_REQUEST 1:_
Using the discussion of ability grouping, answer these questions:
(a) What is the easiest way to assemble a group of kids likely to have similar instructional needs?
(b) Who is named as head of Advanced Learning?
(c) Where does most of the Advanced Learning budget go?
_REQUEST 2:_ How would you put this sentence from the discussion of ability grouping into Spanish: "Age grouping is the easiest way to assemble a group of kids who are likely to have similar instructional needs."
_REQUEST 3:_ Can you quote the discussion of ability grouping from "I agree that" up to and including "than anything else."?

_EXTRACTED TEXT:_
::::
I'd also like to point out that schools already do rough ability groups, simply by virtue of age grouping. Age grouping is the easiest way to assemble a group of kids who are likely to have similar instructional needs. But if your child doesn't get access to appropriate-level instruction due to being too young, what can you do?

While differentiation has gotten a lot of talking up in this district, I haven't had a lot of success in getting it to work for my kids, whether for a Spectrum-level kid in a regular class, or an APP-level kid in a Spectrum class. I ran into numerous policies and procedures that seemed designed to prevent the teachers from differentiating effectively.

I did not observe that the regular-ed classes my children were in were less interesting or engaging *in themselves* at all. I saw many creative ways of teaching, and many involved, excited students who were learning a lot. However, I did not see a lot of attention paid to students who were beyond grade level standards: it was considered fine for them to just coast. That wasn't good for my kids, just as it wouldn't be good for most kids to repeat a grade.

I would be ecstatic if the general movement in Seattle's classrooms was towards effective differentiation, and it wouldn't bother me if that resulted in Spectrum classes being less crowded. But suggesting that we have to do away with Spectrum to achieve that state of affairs seems backwards to me.

Helen Schinske
So just the first 2 comments to this thread give you an idea of the range of thought.

First, it's hard to be objective. We all base many of our thoughts about education about what we would and would not want for our child.

Also, if you have never had a child with special needs (whether highly capable or special ed) it might be hard to understand the struggles (not that someone couldn't be empathetic.) And yes, there is a difference between a bright child and a profoundly gifted child. Leaving a profoundly gifted child in a regular classroom, no matter what the differentiation, is like putting a race horse in a corral with saddle horses. I don't think it is realistic to think you could ever do away with APP.

I agree with Helen; whether we have Spectrum or not, ability grouping happens all the time in classrooms.

I agree that the test is culturally biased. It is sad to me that most of the Advanced Learning budget goes to testing and training teachers. I also agree that preschool could close the achievement gap almost faster than anything else.

You can't "beat" the testing process. What a parent can do is have their child tested, not in a group as the district does, but alone. You get clearer results. Also, the last time I talked with Colleen Stump, head of Advanced Learning, parents who wanted to appeal but could not afford individual testing got that testing done either at low-cost or free.
::::
_ENTRIES SHOWN:_
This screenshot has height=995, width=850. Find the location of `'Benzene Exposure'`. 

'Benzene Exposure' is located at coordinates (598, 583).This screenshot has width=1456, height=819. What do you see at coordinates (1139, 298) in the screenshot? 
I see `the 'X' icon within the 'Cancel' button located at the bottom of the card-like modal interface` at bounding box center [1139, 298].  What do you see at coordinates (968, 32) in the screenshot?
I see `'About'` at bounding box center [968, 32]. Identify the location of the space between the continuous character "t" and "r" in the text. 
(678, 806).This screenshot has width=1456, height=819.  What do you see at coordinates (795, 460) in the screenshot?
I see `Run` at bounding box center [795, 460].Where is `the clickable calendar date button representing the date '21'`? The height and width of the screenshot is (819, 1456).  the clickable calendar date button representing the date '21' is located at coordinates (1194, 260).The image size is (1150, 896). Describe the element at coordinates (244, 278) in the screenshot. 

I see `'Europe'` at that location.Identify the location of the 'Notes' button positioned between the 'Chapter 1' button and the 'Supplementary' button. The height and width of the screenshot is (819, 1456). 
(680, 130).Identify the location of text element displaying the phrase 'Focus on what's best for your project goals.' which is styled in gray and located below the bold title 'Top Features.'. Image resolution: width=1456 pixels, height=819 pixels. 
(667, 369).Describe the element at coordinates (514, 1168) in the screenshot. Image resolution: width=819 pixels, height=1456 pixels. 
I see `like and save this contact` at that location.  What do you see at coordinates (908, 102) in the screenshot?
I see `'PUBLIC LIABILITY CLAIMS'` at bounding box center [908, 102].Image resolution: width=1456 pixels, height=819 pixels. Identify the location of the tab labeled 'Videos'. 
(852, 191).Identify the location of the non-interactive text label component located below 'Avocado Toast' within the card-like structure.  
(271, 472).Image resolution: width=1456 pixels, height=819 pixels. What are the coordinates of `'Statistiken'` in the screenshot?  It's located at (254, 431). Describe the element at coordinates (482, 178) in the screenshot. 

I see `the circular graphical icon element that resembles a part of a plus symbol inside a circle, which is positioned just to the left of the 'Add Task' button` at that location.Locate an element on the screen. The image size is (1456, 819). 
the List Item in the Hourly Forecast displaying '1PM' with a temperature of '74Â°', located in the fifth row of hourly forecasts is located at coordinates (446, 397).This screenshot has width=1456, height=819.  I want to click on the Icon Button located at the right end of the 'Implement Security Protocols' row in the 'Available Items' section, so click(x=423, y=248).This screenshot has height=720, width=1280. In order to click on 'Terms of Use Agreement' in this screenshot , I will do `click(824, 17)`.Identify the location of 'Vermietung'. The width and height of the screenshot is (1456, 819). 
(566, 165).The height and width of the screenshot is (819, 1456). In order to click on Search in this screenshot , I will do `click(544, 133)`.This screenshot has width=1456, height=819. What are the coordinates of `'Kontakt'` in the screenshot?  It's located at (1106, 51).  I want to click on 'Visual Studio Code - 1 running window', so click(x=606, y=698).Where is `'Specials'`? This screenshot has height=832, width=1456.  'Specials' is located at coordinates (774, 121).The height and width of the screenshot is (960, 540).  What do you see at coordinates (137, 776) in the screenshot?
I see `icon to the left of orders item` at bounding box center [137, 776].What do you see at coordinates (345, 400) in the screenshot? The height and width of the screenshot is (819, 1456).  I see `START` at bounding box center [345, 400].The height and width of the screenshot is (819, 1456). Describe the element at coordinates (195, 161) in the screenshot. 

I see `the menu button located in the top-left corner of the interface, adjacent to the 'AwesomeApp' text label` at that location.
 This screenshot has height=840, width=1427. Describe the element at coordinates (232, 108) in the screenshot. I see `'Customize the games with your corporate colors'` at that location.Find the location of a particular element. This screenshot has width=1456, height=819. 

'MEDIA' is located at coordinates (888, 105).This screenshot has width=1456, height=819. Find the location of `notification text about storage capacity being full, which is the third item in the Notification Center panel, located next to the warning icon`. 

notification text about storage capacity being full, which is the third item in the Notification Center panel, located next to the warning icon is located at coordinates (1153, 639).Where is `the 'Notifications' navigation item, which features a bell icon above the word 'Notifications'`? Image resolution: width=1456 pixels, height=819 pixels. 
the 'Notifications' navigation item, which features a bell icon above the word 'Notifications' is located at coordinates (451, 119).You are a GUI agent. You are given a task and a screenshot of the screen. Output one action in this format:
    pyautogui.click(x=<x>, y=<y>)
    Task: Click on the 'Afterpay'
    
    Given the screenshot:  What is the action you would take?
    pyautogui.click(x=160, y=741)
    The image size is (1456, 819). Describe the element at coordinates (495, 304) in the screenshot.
::::
_EXPECTED OUTPUT 1:_
(a) Age grouping.
(b) Colleen Stump.
(c) To testing and training teachers.

_EXPECTED OUTPUT 2:_ Agrupar por edad es la forma más fácil de reunir a un grupo de niños que probablemente tengan necesidades de instrucción similares.

_EXPECTED OUTPUT 3:_
I agree that the test is culturally biased. It is sad to me that most of the Advanced Learning budget goes to testing and training teachers. I also agree that preschool could close the achievement gap almost faster than anything else.